# Activity:
Gather all lines in the data that hold the string "Collapse".

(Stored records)
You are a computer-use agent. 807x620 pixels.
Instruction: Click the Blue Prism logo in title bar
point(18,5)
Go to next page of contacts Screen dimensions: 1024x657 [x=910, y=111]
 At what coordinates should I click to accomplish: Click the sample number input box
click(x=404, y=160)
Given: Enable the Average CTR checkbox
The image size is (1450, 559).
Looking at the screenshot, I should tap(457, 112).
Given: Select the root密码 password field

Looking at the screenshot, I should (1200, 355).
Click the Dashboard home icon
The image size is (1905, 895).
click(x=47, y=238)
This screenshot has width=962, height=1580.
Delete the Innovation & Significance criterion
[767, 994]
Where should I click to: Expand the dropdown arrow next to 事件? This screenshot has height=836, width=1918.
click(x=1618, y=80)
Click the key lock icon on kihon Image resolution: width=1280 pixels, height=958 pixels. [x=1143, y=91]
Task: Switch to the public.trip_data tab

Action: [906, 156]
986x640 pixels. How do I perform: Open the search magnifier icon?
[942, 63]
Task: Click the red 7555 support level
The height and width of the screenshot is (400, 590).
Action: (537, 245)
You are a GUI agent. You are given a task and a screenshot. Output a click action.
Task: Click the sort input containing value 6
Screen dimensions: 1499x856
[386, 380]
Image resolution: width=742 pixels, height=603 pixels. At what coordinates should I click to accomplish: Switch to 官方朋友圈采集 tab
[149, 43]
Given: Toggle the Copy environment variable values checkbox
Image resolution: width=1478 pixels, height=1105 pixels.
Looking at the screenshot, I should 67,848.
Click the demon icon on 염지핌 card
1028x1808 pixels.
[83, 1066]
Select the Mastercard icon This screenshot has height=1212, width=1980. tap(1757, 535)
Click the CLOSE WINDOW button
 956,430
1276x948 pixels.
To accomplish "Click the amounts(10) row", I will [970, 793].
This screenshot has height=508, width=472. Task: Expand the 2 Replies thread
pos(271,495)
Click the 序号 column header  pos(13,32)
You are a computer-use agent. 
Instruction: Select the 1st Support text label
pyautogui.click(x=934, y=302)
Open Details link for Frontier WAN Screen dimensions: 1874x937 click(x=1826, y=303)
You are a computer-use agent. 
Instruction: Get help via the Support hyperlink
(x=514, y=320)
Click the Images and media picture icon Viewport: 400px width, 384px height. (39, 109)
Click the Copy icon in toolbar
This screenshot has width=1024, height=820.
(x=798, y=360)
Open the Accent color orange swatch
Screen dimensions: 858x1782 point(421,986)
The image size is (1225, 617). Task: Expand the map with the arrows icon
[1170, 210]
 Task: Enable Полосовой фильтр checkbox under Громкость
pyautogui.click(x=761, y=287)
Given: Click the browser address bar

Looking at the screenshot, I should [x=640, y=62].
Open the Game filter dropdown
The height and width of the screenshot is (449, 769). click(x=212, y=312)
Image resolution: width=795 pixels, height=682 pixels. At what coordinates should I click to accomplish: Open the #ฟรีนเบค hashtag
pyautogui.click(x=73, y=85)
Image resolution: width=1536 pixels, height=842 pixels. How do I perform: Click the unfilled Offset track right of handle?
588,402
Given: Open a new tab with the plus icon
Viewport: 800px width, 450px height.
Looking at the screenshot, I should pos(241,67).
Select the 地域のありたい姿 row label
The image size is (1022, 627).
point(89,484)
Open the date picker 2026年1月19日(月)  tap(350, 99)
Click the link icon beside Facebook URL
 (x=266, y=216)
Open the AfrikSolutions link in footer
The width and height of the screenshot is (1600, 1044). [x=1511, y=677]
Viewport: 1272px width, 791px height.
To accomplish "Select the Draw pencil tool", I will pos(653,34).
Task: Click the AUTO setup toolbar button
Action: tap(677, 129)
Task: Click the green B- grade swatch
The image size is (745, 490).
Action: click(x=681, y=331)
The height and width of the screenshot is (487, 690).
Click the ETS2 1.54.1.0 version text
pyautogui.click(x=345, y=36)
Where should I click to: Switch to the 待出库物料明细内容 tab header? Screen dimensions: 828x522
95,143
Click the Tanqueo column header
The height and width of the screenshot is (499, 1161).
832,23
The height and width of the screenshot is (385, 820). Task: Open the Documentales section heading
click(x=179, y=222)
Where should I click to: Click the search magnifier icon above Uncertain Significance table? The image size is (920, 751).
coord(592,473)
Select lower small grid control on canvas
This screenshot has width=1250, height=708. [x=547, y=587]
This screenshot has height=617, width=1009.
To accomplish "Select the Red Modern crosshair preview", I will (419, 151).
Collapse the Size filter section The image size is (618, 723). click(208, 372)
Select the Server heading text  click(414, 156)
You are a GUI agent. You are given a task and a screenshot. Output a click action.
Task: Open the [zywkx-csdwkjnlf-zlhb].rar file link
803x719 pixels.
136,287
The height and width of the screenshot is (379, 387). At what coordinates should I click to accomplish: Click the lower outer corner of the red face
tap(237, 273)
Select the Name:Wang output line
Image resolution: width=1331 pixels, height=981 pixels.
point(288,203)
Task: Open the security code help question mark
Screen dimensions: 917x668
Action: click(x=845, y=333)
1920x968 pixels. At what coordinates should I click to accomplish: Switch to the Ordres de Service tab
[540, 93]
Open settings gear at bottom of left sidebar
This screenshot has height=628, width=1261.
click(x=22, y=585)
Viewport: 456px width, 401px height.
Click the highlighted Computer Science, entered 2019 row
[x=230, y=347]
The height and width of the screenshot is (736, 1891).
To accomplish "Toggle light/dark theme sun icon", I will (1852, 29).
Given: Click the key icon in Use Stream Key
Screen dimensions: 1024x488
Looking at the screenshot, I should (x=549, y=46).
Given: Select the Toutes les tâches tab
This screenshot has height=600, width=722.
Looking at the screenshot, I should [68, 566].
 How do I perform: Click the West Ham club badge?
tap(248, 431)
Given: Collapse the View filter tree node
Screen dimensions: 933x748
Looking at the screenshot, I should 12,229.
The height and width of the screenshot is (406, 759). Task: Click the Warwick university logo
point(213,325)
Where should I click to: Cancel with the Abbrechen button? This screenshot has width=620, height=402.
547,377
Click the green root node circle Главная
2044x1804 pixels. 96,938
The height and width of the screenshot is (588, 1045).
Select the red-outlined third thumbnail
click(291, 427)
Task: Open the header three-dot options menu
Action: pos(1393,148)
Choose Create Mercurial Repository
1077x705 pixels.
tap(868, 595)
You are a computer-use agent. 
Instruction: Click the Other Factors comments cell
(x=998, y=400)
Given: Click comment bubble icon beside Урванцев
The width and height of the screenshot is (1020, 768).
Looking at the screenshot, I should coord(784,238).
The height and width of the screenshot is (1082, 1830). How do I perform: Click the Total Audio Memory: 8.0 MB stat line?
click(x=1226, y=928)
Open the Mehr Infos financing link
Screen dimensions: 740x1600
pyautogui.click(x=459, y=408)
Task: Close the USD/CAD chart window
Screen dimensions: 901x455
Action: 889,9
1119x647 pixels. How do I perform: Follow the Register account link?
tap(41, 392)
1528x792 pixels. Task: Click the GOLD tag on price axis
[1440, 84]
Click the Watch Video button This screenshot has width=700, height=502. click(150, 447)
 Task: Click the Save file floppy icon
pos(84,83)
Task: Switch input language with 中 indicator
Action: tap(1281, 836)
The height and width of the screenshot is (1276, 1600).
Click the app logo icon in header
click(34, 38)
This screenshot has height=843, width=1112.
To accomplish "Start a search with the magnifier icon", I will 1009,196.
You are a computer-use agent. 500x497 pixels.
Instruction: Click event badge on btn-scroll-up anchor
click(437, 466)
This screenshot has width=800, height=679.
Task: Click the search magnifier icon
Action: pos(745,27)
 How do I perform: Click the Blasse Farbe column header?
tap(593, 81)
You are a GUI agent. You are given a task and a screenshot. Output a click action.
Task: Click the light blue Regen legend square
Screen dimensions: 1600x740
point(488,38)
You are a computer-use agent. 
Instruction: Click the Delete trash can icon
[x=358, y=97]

# Answer to the problem:
Collapse the Size filter section The image size is (618, 723). click(208, 372)
Given: Collapse the View filter tree node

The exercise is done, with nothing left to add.